I haven't written anything for a while. I mean to write but I just can't put pen to paper the way I used to be. And it's because I didn't want to write to begin with. I was under the impression that if I didn't write, then it'll just be inside me, and soon, it'll die a natural death. But the longer it goes, the more it corrupts everything in me. And I'm afraid that if I didn't do anything about it now, I won't be able to recognize myself the next morning.
 
I made a mistake of trusting myself.
 
I've been in this world for more than three decades and I've seen a lot of things growing up. I even experienced most of those things. That's why I was pretty confident that I know everything there is to expect, and in hindsight, I did know. It's just that even though I knew what would happened, I still took the risk. I still gambled. And it resulted in something that I thought is no longer possible.
 
I hate myself more than I could possibly hate myself for.
 
Who would have thought that someone as cynical, pathetic, pragmatic, pessimistic, and downright wasted as I am, that I could hope for something better for myself.

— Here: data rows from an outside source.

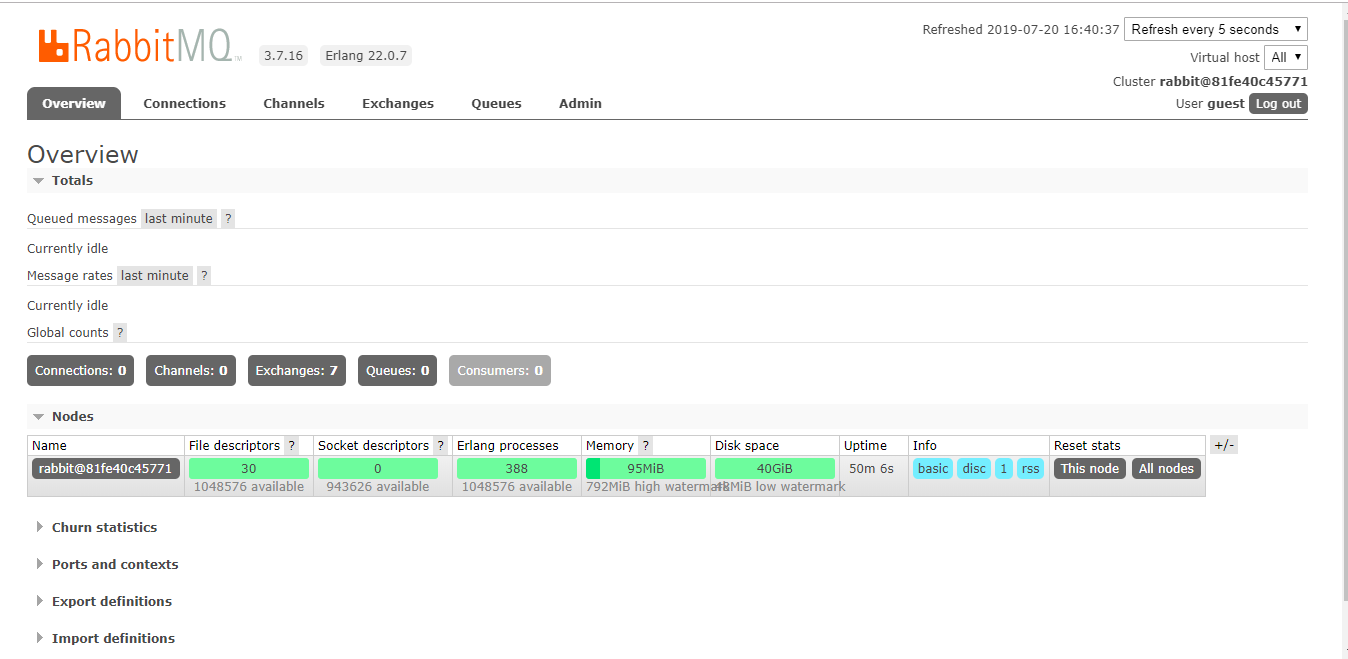Viewport: 1348px width, 659px height.
Task: Change Queued messages last minute time range
Action: tap(179, 219)
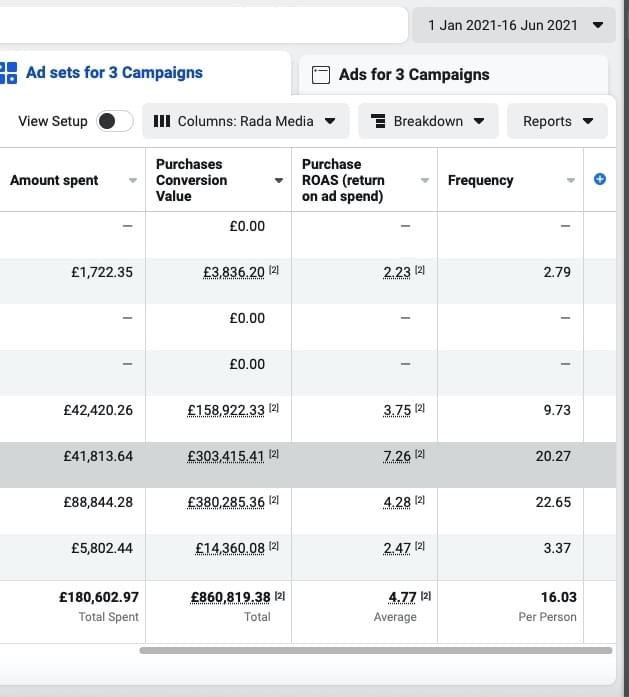Switch to Ads for 3 Campaigns tab
The width and height of the screenshot is (629, 697).
pyautogui.click(x=413, y=74)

I actually believed that there's a rainbow after this shitty storm that's currently drenching my life. I actually believed. I actually hoped. I actually saw redemption.
 
Then I fell... hard.
 
It's nobody else's fault but myself. I allowed myself to feel something that I shouldn't in the first place. I opened myself up and brought down my walls. I showed my true self. And in return, I actually thought that I was doing the right thing. And no, I didn't do all of that because I already felt what I felt. No. I did that because I thought it was the right thing to do. Apparently, I was wrong. Because in doing so, I felt something.
 
Goodbye is never easy.
 
I had to pull myself up. I had to turn my back away. I had to do something, anything, to avoid anymore pain. I could endure hurting myself, both physically, emotionally, and mentally, but I could never forgive myself for hurting the people that I care about. And so I have to leave. I had to say my goodbyes. Because staying will only mean hurting them. Yes, I know, leaving could hurt them, too. But the pain is lesser compared to my staying. Because I know myself. I'm an evil person. And I will not stop to get what I want as long as I am around. So I have to leave. I have to go.
 
Redemption is not what I'm after.
 
It might sounded as a good deed, me leaving. Maybe good for the people involved but definitely not for myself. Because this here, leaving, it's killing me. Slowly, painfully. And something inside me dies in every passing second. When the clock strikes twelve, there will be nothing inside me anymore. Nothing to redeem. Nothing to live.
 
 
 
I fell hard.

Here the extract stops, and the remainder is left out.